Only because he saw those pics you posted of your mother in her best bikini.


----------



## Söulcaster

Marshall Mann said:


> Only because he saw those pics you posted of your mother in her best bikini.



Thats just out of line MM, everybody knows my mom goes the full monty and attends "clothing optional" beaches only. 

MM has always wanted to open his own men only nudist colony


----------



## bulldozer1984

Marshall Mann said:


> Only because he saw those pics you posted of your mother in her best bikini.





PURE GOLD !!!


----------



## Marshall Mann

Söulcaster said:


> Thats just out of line MM, everybody knows my mom goes the full monty and attends "clothing optional" beaches only.
> 
> MM has always wanted to open his own men only nudist colony



ROLF! 

And you know SC, your 100% right. But it's true only because HT just showed me the picks of your mum in the full monty!


----------



## Söulcaster

Marshall Mann said:


> ROLF!
> 
> And you know SC, your 100% right. But it's true only because HT just showed me the picks of your mum in the full monty!



You guys are just upset because when your moms go the full monty at the beach everyone throws buckets of water on em and tries to roll em back into the water


----------



## Maggot Brain

I was the one that took those photos! I didn't think they would get out... your mom is going to kill me....


----------



## Marshall Mann

Maggot Brain said:


> I was the one that took those photos! I didn't think they would get out... your mom is going to kill me....



Maggot Brian actually collects pics of moms on the beach. He calls his collection YMILFIB - "Your Mothers I'd like to F*@k in Bikinis"


----------



## bulldozer1984

MM's mumma is so fat she ate Jenny and Craig !


----------



## Marshall Mann

I'd ask Bulldozer how old he is, but we all know he count that high.


----------



## Jasper.

bulldozer1984 said:


> MM's mumma is so fat she ate Jenny and Craig !
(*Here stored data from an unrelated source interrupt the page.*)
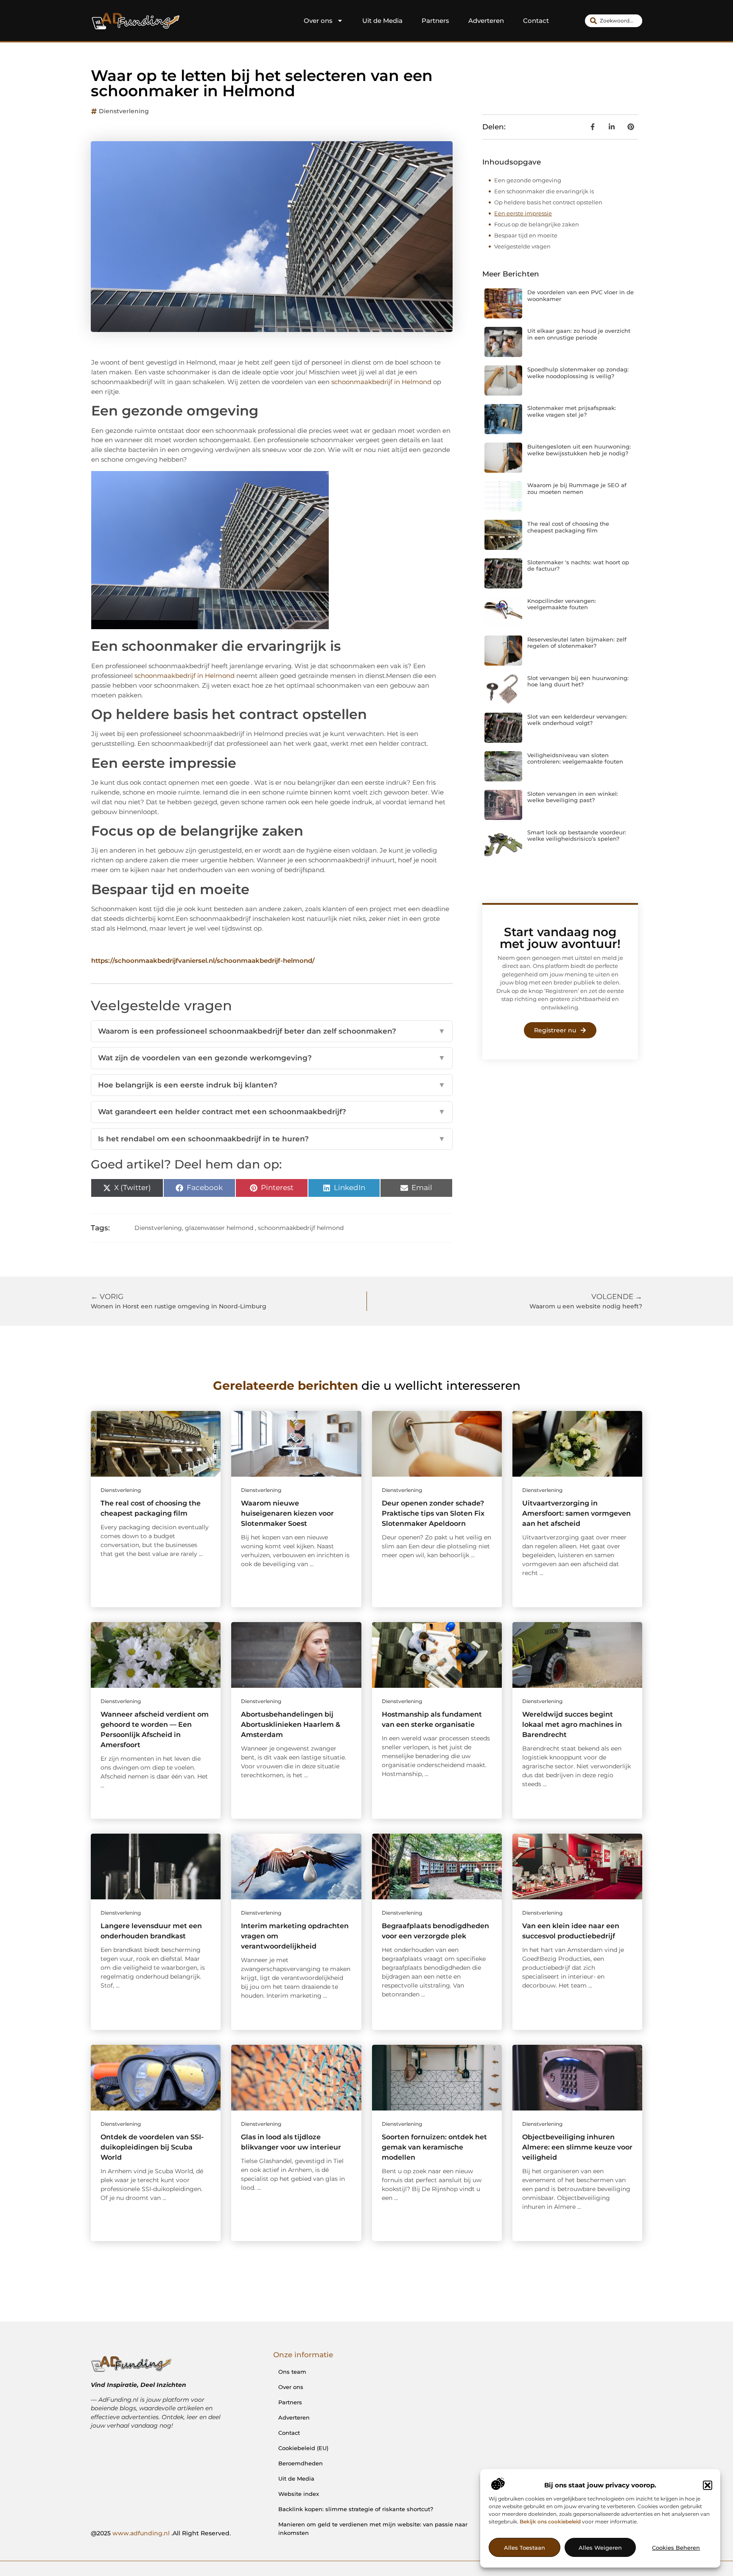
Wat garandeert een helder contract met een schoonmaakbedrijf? (271, 1111)
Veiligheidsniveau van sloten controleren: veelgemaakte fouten (575, 758)
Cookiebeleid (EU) (303, 2448)
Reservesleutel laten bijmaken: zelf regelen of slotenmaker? (577, 643)
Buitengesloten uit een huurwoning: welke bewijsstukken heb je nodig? (579, 450)
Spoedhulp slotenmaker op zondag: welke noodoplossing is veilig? (578, 372)
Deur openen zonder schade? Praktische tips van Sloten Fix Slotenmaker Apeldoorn (433, 1513)
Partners (435, 21)
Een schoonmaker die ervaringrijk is (544, 191)
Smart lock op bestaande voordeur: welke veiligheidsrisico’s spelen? (576, 835)
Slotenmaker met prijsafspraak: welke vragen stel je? (571, 411)
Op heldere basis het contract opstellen (548, 202)
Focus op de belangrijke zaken (536, 224)
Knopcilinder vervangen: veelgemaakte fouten (561, 604)
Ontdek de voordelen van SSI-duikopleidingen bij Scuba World (152, 2147)
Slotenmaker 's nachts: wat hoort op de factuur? (578, 565)
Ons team (292, 2371)
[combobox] (613, 20)
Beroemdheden (300, 2463)
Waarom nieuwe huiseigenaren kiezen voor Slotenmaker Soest (287, 1513)
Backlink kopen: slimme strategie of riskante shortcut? (355, 2509)
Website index (298, 2493)
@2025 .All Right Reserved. (161, 2533)
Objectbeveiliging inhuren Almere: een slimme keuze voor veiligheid (577, 2147)
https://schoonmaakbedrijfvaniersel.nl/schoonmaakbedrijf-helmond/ (203, 960)
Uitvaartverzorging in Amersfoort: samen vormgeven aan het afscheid (576, 1513)
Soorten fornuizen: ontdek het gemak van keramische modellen (434, 2147)
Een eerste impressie (523, 213)
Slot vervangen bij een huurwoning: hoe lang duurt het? (578, 681)
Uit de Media (382, 21)
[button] (707, 2485)
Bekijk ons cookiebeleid (550, 2521)
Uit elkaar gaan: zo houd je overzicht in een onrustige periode (578, 334)
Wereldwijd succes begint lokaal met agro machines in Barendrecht (572, 1724)
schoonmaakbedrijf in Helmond (381, 382)
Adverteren (486, 21)
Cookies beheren (676, 2547)
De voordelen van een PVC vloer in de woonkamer (580, 295)
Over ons (318, 21)
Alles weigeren (600, 2547)
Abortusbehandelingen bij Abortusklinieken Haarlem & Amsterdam (290, 1724)
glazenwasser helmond (219, 1228)
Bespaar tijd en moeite (525, 235)
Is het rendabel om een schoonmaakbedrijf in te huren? (271, 1139)
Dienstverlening (124, 111)
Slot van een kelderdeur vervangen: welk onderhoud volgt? (577, 720)
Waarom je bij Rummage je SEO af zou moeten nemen (577, 488)
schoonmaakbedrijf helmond (301, 1228)
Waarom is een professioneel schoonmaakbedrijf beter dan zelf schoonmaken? (271, 1031)
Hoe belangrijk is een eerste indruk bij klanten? (271, 1085)
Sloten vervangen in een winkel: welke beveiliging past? (572, 797)
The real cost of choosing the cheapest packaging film (568, 527)
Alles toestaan (524, 2547)
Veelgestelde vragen (522, 246)
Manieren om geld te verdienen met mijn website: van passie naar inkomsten (372, 2528)
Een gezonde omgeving (527, 180)
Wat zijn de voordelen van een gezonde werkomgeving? (271, 1058)
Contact (536, 21)
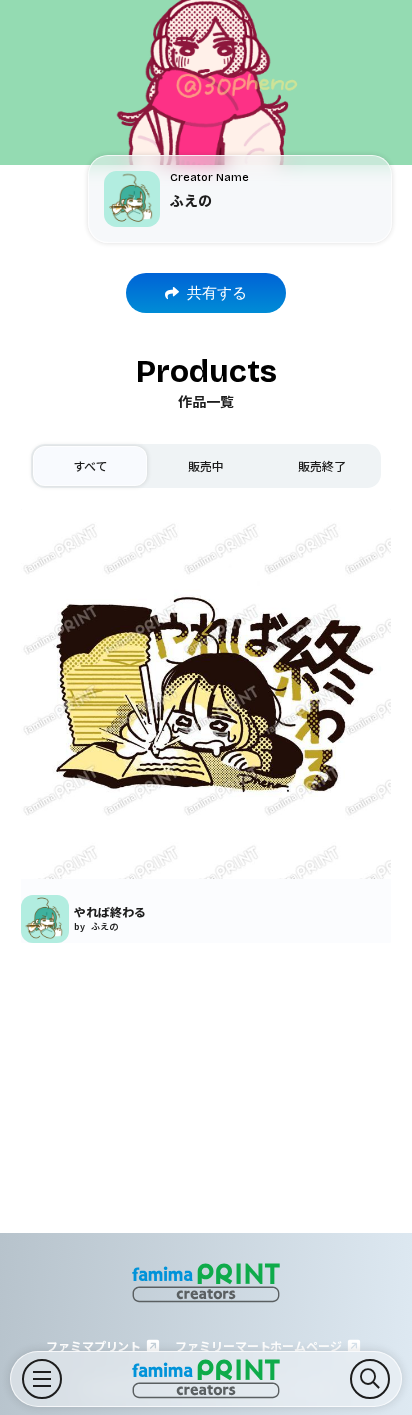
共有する (217, 292)
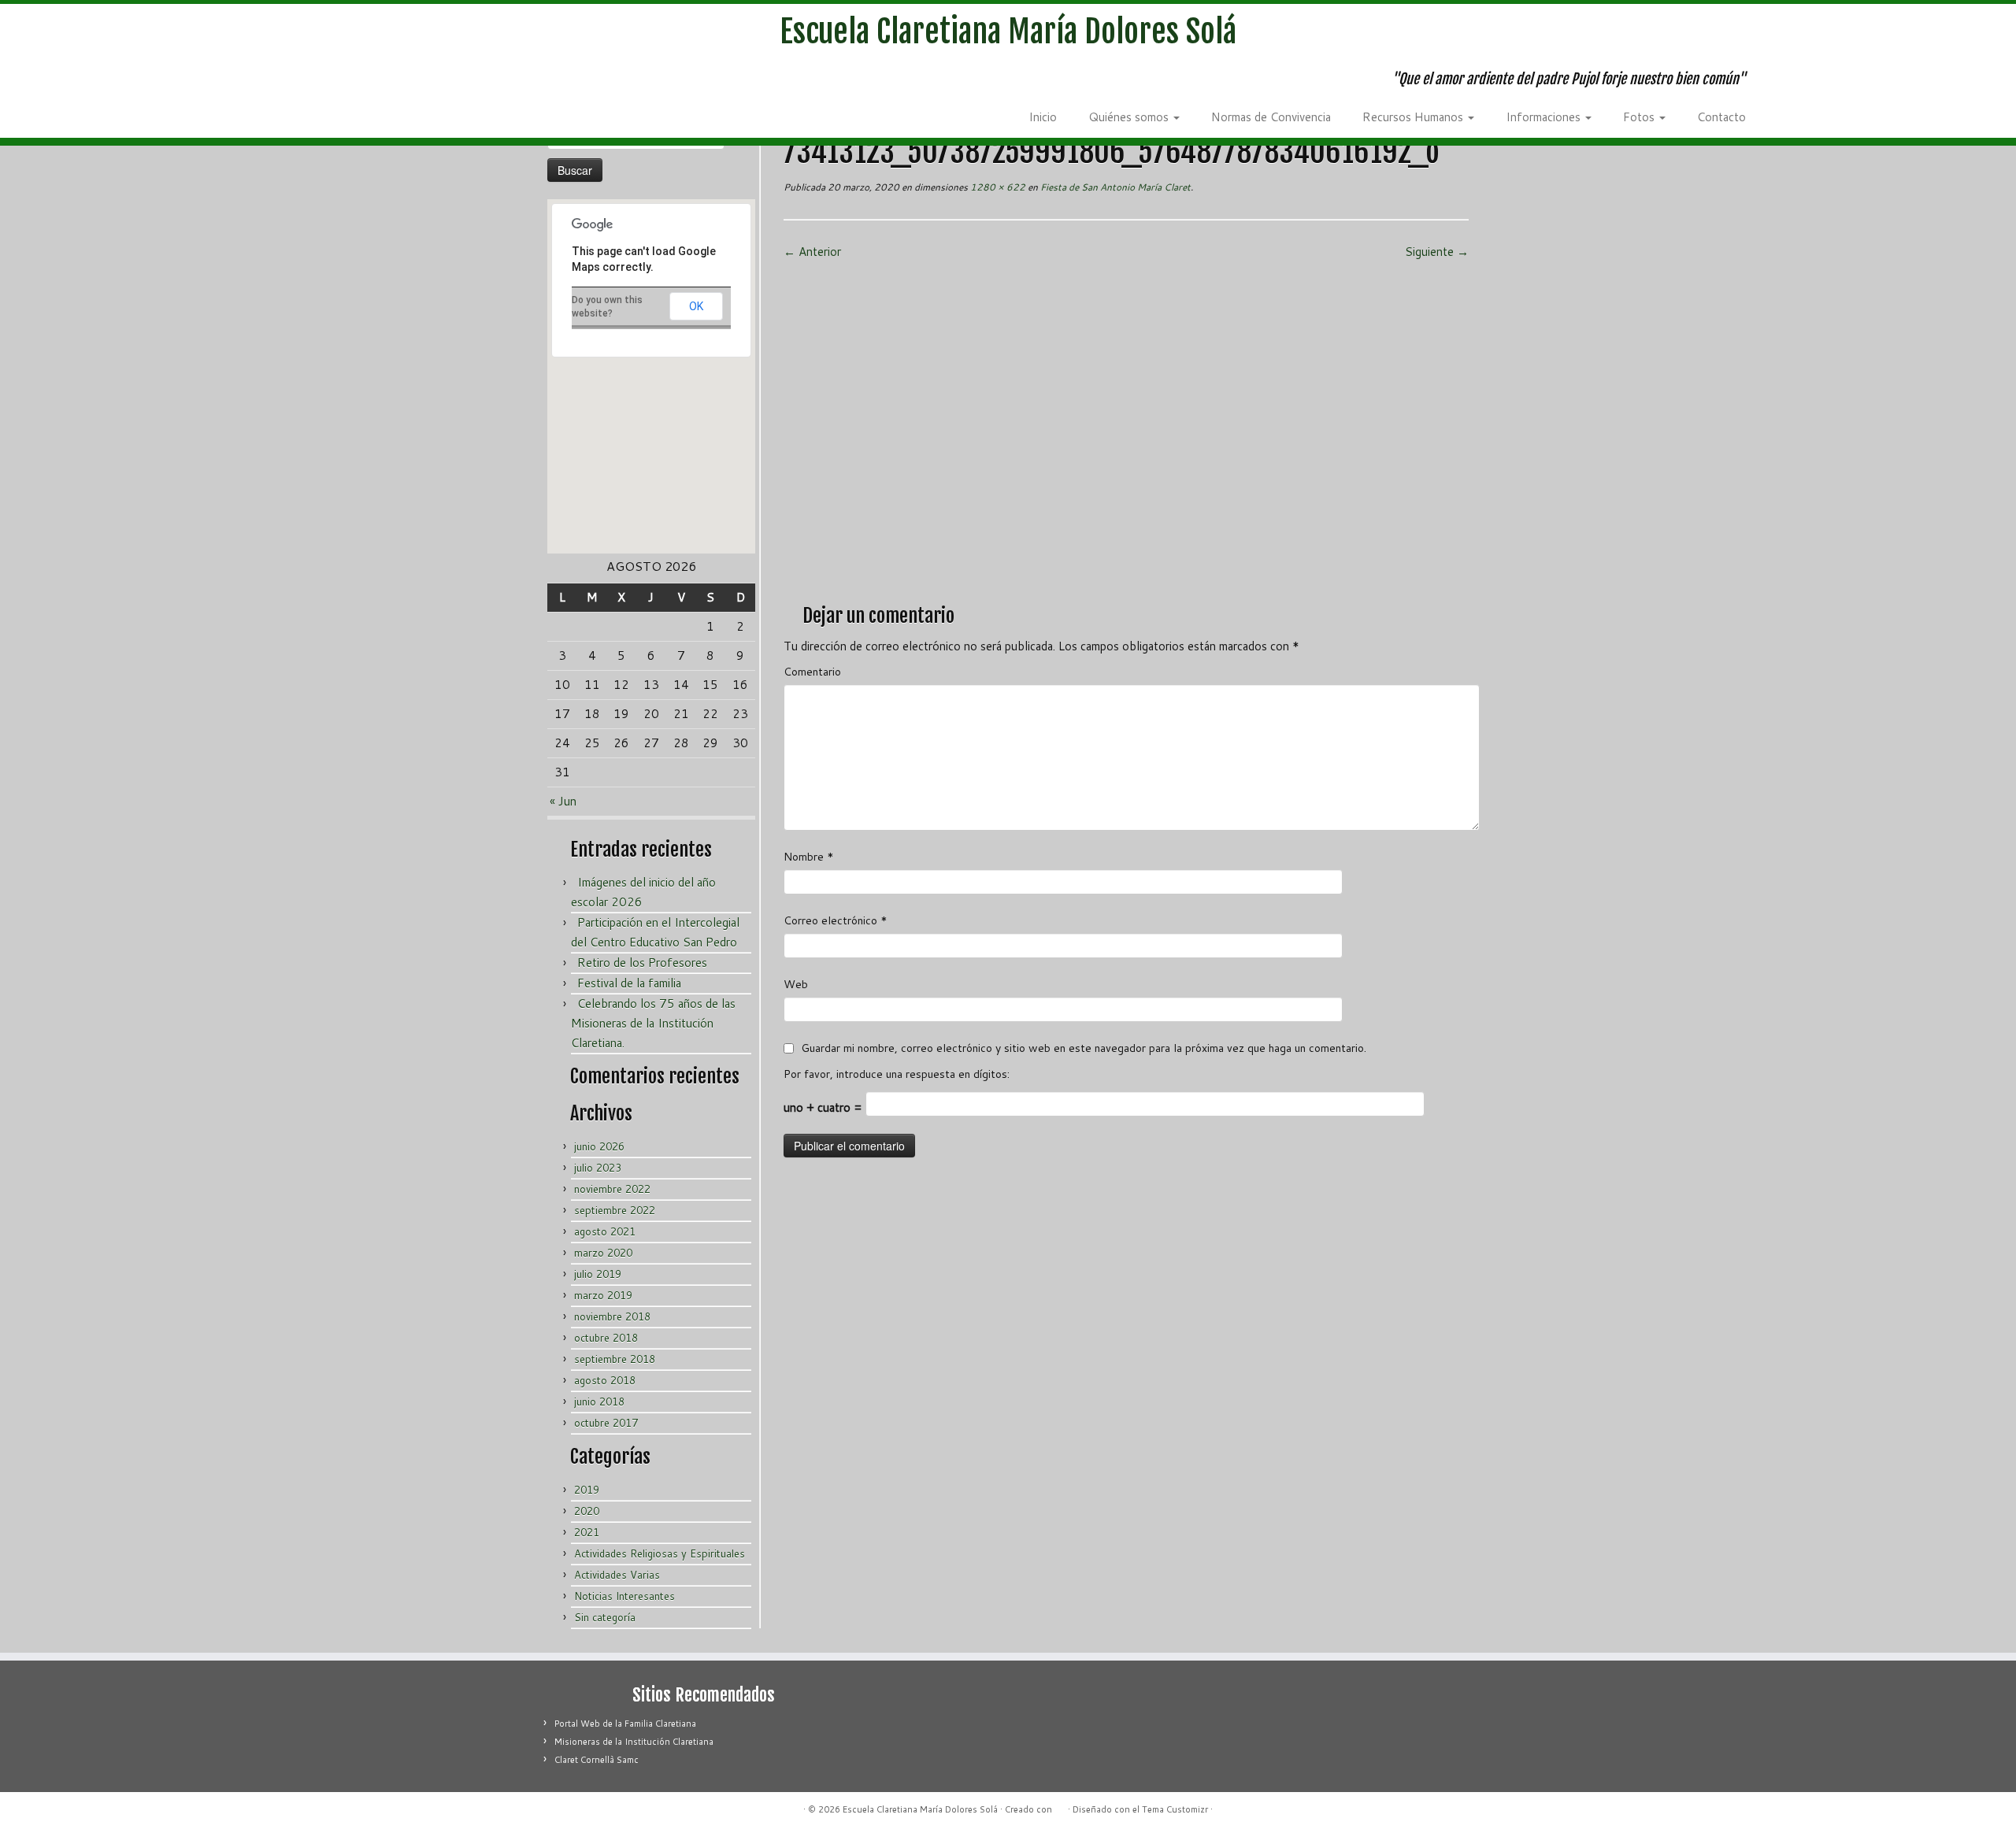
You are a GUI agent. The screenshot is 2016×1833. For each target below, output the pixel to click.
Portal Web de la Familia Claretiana (625, 1723)
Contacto (1721, 117)
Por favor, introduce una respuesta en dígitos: (897, 1074)
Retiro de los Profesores (642, 962)
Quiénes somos (1130, 117)
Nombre (809, 857)
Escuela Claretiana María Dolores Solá (1008, 31)
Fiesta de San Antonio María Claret (1114, 187)
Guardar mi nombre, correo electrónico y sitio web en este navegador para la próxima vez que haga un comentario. (1083, 1048)
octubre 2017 (606, 1423)
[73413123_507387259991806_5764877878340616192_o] (1126, 425)
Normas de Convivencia (1271, 117)
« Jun (563, 801)
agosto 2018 (605, 1380)
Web (796, 984)
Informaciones (1545, 117)
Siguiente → (1437, 251)
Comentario (812, 672)
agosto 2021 (605, 1231)
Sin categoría (605, 1617)
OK (696, 306)
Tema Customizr (1175, 1809)
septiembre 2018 (614, 1359)
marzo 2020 (603, 1253)
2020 (586, 1511)
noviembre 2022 (612, 1189)
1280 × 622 (996, 187)
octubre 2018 (606, 1338)
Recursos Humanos (1414, 117)
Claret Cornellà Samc (596, 1759)
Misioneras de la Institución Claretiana (633, 1741)
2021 (586, 1532)
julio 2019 (597, 1274)
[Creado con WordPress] (1059, 1806)
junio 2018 (599, 1401)
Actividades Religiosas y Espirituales (659, 1553)
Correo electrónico (836, 920)
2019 (586, 1490)
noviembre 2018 (612, 1316)
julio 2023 (597, 1168)
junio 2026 (599, 1146)
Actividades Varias (617, 1575)
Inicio (1042, 117)
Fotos (1640, 117)
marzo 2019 (603, 1295)
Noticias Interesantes (624, 1596)
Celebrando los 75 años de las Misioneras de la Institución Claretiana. (653, 1023)
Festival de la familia (629, 983)
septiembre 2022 (614, 1210)
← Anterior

Bulldozer is so fat he doesn't fit in MM's mothers stomach...


----------



## Feeling Supersonic

Jasper. 

England 5 - 0 Holland 


 Enjoy the ass wooping!


----------



## Jasper.

Feeling Supersonic said:


> Jasper.
> 
> England 5 - 0 Holland
> 
> 
> Enjoy the ass wooping!



Luckily for me i don't give a shit about soccer 

Edit: wait, i now see it still has got to be played, how do you know it is gonna be 5-0?


----------



## HOT TUBES 70

Alright you sorry sacks of shit ....its ON !!!


We need to revive this thread ...


You all suck my hairy ball sack .........bring it !!!!!


----------



## HeHasTheJazzHands

Hot Tubes traded his 6100 for a 4100.


----------



## bulldozer1984

Jazzhands wanks off in the corner while his parents have sex !


----------



## Söulcaster

Dozer bought that LP becuase it matches his soft toy tiger he sleeps with every nite.


----------



## Grenade

Soulcaster listens to Yanni on a daily basis.


----------



## elcid

Grenade doesn't love the cock


----------



## bulldozer1984

Elcid wishes he was born a man. Could have saved on Surgery


----------



## Blue72

bulldozers ancestors were all criminals shipped to Australia from Britain.


----------



## Micky

Blue72 said:


> bulldozers ancestors were all criminals shipped to Australia from Britain.



That's not a lie. Try again...


----------



## HOT TUBES 70

Frogbreath wanted to clean up the drippings with his tongue !


----------



## HeHasTheJazzHands

frogbreath said:


> Micky has had a threesome with Penn & Teller...
> 
> 
> 
> 
> 
> 
> 
> ... More than once.



...Why would I strangely consider that an honor?


----------



## elcid

Jazz hands had an orgy with all 4 of the Golden Girls......last month


----------



## bulldozer1984

Elcid has been pimped out by his father since the age of 7. The problem is that the clientel were the mates down the local.


----------



## HOT TUBES 70

Dozer was at the gay bar last week , and another patron asked him " may i push in your stool " 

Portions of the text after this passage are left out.